469,917 Members | 1,943 Online
Bytes | Developer Community
New Post

Home Posts Topics Members FAQ

Post your question to a community of 469,917 developers. It's quick & easy.

Parsing C Preprocessor files

Hi there,

What could I use to parse CPP macros in Python?
I tried the Parnassus Vaults, and python lib docs, but could not
find a suitable module.

Thanks,

Bram
--
------------------------------------------------------------------------------
Bram Stolk, VR Engineer.
SARA Academic Computing Services Amsterdam, PO Box 94613, 1090 GP AMSTERDAM
email: br**@nospam.sara.nl Phone +31-20-5923059 Fax +31-20-6683167

"Software is math. Math is not patentable."
OR
"Software is literature. Literature is not patentable." -- slashdot comment
------------------------------------------------------------------------------
Jul 18 '05 #1
8 5267
Bram Stolk wrote:
What could I use to parse CPP macros in Python?
I tried the Parnassus Vaults, and python lib docs, but could not
find a suitable module.


Does it really need to be in Python? There are probably
dozens of free and adequate macro preprocessors out there
already.

(You might also want to clarify what you mean by "parse"
in this case... do you mean actually running the whole
preprocessor over an input file and expanding all macros,
or do you mean something else?)

-Peter
Jul 18 '05 #2
On Wed, 23 Jun 2004 08:32:08 -0400
Peter Hansen <pe***@engcorp.com> wrote:
Bram Stolk wrote:
What could I use to parse CPP macros in Python?
I tried the Parnassus Vaults, and python lib docs, but could not
find a suitable module.
Does it really need to be in Python? There are probably
dozens of free and adequate macro preprocessors out there
already.


I want to trigger Python actions for certain nodes or states in the
parse tree. I want to traverse this tree, an be able to make
intelligent actions. For this, I want to use python.
(You might also want to clarify what you mean by "parse"
in this case... do you mean actually running the whole
preprocessor over an input file and expanding all macros,
or do you mean something else?)
Roughly speaking, I want to be able to identify sections that are
guarded with #ifdef FOO
Because conditionals can be nested, you would have to count the
ifs/endifs, and additionally, the conditional values may depend on other
preprocessor command, e.g. values may have been defined in included
files.

If I can traverse the #if/#endif tree in Python, a preprocessor file
becomes much more managable.

Bram
-Peter

--
------------------------------------------------------------------------------
Bram Stolk, VR Engineer.
SARA Academic Computing Services Amsterdam, PO Box 94613, 1090 GP AMSTERDAM
email: br**@nospam.sara.nl Phone +31-20-5923059 Fax +31-20-6683167

"Software is math.

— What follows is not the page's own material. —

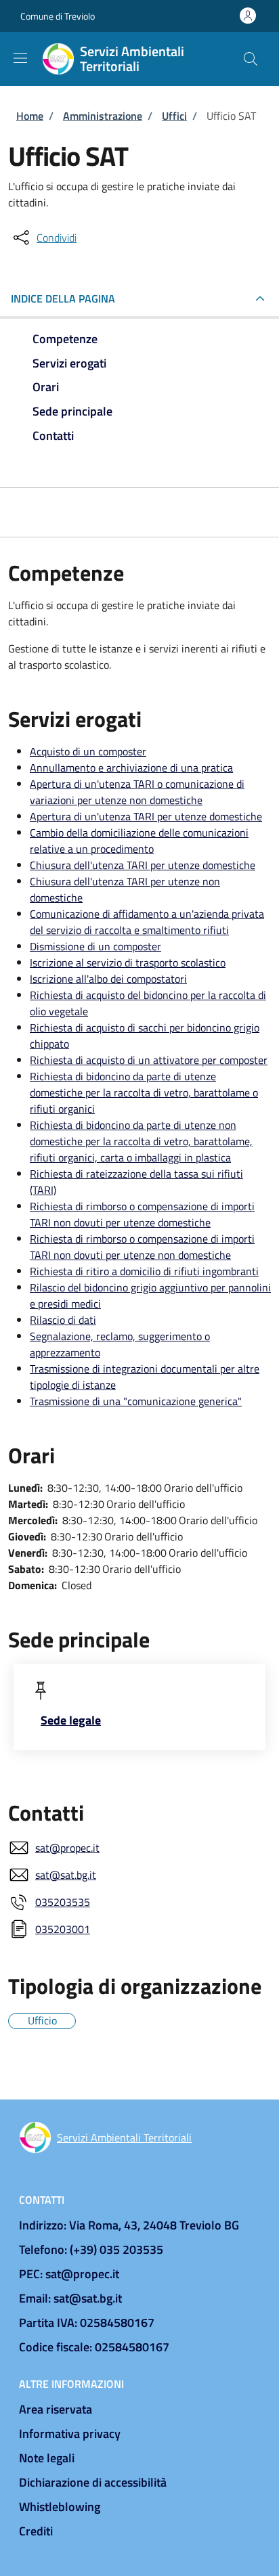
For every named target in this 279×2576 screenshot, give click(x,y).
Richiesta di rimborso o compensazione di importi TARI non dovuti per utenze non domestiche (142, 1246)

Math is not patentable."
OR
"Software is literature. Literature is not patentable." -- slashdot comment
------------------------------------------------------------------------------
Jul 18 '05 #3
"Bram Stolk" <br**@nospam.sara.nl> wrote in message
news:20*********************@pistache.sara.nl...
Hi there,

What could I use to parse CPP macros in Python?
I tried the Parnassus Vaults, and python lib docs, but could not
find a suitable module.

Thanks,

Bram


Try pyparsing, at http://pyparsing.sourceforge.net . The examples include a
file scanExamples.py, that does some simple C macro parsing. This should be
pretty straightforward to adapt to matching #ifdef's and #endif's.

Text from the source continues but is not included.